See tourismpenang.net.my.
Luang Prabang, Laos
The mighty Mekong runs through it but just decades ago Luang Prabang still slumbered between the age of the rickshaw and a Cold War communist hangover. This former capital of the Lao royals received World Heritage protection in 1998, in time to head off the dubious "progress" that mass tourism and fast bucks otherwise might have wreaked upon it. The town is encrusted with more than 30 golden temples and marigold-robed Buddhist monks still drift through its streets at dawn, but these days they also pass boutique hotels, cafes and good restaurants housed in refurbished French colonial buildings. Hike up Phu Si ("Sacred Hill") at sunset to see the roofs of temples, like 450-year-old Wat Xieng Thong, glittering against the Mekong tides.
See tourismlaos.org.
Phuket Town, Thailand
In the 1970s Phuket Island was a boondock Thai province of tapioca farms and worked-out tin quarries. Since then the country's largest island has boomed as a mecca for more than 12 million annual visitors, with its west coast beaches now overshadowing the traditional east coast capital, Phuket Town. The old town's restored shophouses and Sino-Portuguese mansions tell their own story, of a time when tin and trading were king here rather than sunburn, resorts and beer bars. Old Phuket Town has been aptly described as "a casserole of cultures with a very Thai taste". To sample them, just stroll Yaowarat and Dibuk roads, now alive with cafes, art galleries and Hokkien food delicacies. Sticky-beak through imposing fences at 19th century mansions, or visit the open ones such as beautiful Baan Chinpracha and Thai Hua Museum (both on Krabi Road) or the nearby Blue Elephant Restaurant in the former Governor's mansion.
Yangon, Myanmar
"It is the fairest place, as I suppose, that is in the world," wrote an English traveller in 1586 when he first saw the grand, golden spindle of Yangon's Shwedagon Pagoda.
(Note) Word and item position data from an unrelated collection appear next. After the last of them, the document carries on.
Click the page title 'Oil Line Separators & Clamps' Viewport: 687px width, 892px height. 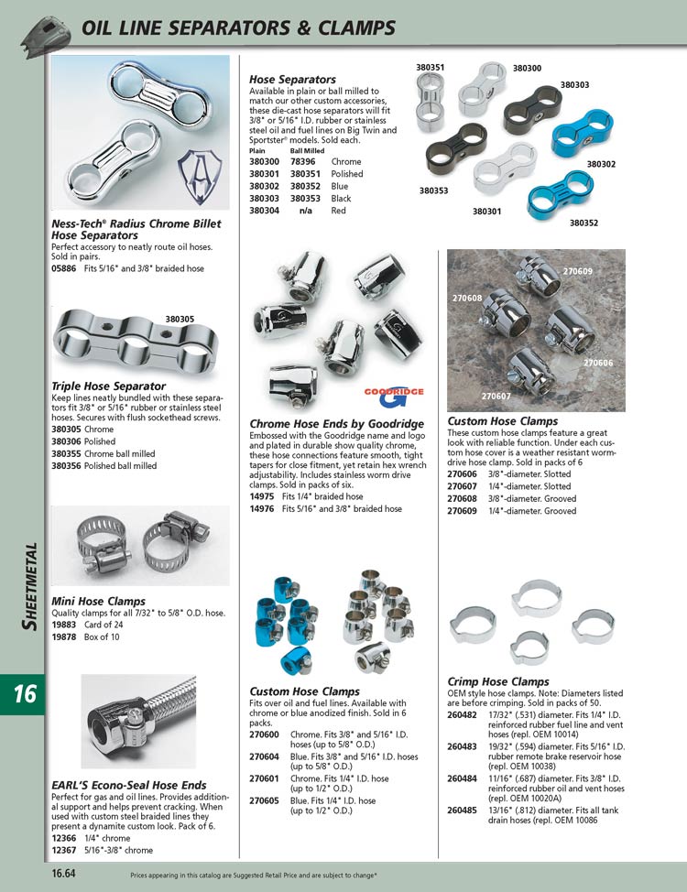pos(239,27)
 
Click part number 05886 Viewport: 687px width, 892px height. pos(65,268)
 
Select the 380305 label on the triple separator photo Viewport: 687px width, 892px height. pos(180,320)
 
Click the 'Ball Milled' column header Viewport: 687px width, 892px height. pos(308,150)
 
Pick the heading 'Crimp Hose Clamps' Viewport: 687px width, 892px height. pos(497,681)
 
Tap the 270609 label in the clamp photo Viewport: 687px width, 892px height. pos(577,271)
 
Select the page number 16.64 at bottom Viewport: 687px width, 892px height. pos(63,874)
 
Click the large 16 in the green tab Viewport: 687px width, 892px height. pos(25,694)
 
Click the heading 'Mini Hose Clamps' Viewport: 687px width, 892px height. pos(98,601)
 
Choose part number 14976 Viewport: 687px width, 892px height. pos(263,508)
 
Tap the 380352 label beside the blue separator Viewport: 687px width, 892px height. pos(583,222)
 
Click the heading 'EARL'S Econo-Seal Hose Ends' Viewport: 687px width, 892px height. pos(128,785)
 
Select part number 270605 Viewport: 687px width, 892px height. pos(264,800)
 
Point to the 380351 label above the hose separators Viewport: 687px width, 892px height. pos(431,67)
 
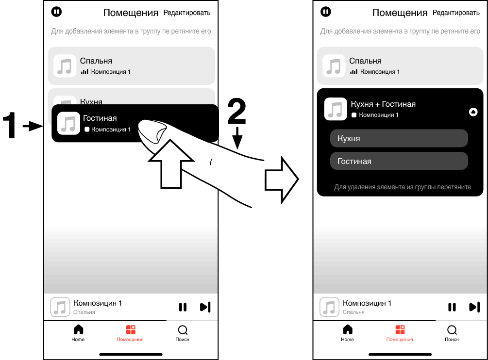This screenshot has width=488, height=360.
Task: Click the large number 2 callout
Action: (x=236, y=113)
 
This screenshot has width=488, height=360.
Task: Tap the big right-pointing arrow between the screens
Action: (x=281, y=179)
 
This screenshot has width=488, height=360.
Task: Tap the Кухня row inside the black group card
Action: (x=399, y=138)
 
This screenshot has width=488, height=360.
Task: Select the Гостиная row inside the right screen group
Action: (x=399, y=161)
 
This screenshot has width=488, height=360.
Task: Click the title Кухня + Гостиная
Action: (x=383, y=104)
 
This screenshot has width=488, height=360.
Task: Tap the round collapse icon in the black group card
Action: (x=473, y=112)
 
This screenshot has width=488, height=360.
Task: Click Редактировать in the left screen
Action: (x=187, y=13)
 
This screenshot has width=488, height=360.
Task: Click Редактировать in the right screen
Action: (x=456, y=13)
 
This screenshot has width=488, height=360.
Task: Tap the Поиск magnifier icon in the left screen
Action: (x=183, y=330)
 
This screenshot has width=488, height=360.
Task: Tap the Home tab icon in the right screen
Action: (x=348, y=330)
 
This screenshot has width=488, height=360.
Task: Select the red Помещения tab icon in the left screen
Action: (x=131, y=330)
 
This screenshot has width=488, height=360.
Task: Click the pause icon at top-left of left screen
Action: (x=56, y=11)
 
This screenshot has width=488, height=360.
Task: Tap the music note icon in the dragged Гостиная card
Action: (x=68, y=123)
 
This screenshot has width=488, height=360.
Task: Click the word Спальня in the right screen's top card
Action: (x=365, y=61)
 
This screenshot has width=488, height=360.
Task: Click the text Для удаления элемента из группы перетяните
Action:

The aura of Burmese Buddhism's equivalent of Fort Knox hasn't faded one lumen but there is much more to Myanmar's capital than its celebrated, 99-metre, diamond-tipped stupa. Downtown Yangon-Rangoon still has swathes of gloriously decrepit colonial architecture, much of it tragically left to decay by xenophobe generals, although several gems are now being re-booted as fine hotels. Rudyard Kipling, author of the famous poem Mandalay, is much evoked here at the likes of the Governor's Residence hotel's Kipling Bar and the Strand Hotel (where he possibly never stayed), even though his stay in Rangoon was "countable by hours". Similarly he neither sailed the Irrawaddy nor visited Mandalay. Do we mind?
Kuching, Sarawak, East Malaysia
The three Rajah Brookes, the "White Rajahs of Borneo", held sway in Sarawak from 1841 to 1946 as the only resident European dynasty ever to rule in Asia. They dotted their capital, Kuching, with architectural eccentricities like the Round Tower, the Square Tower and the Pavilion. Start walking and you soon find them, as well as Kuek Seng Ong temple and the elegant Court House complex built by the second Rajah, Sir Charles Brooke. Across the river, The Astana, a pocket palace constructed by Sir Charles for his new Ranee, is today the official residence of the Governor of Sarawak. Meanwhile, the Kuching Muzium displays a 20-centimetre hairball that was found inside a Borneo rhino with a human dental plate embedded in it. Nothing is known of the denture's owner (or loser), who presumably became extinct at around the same time as Borneo's rhinos and its Rajahs.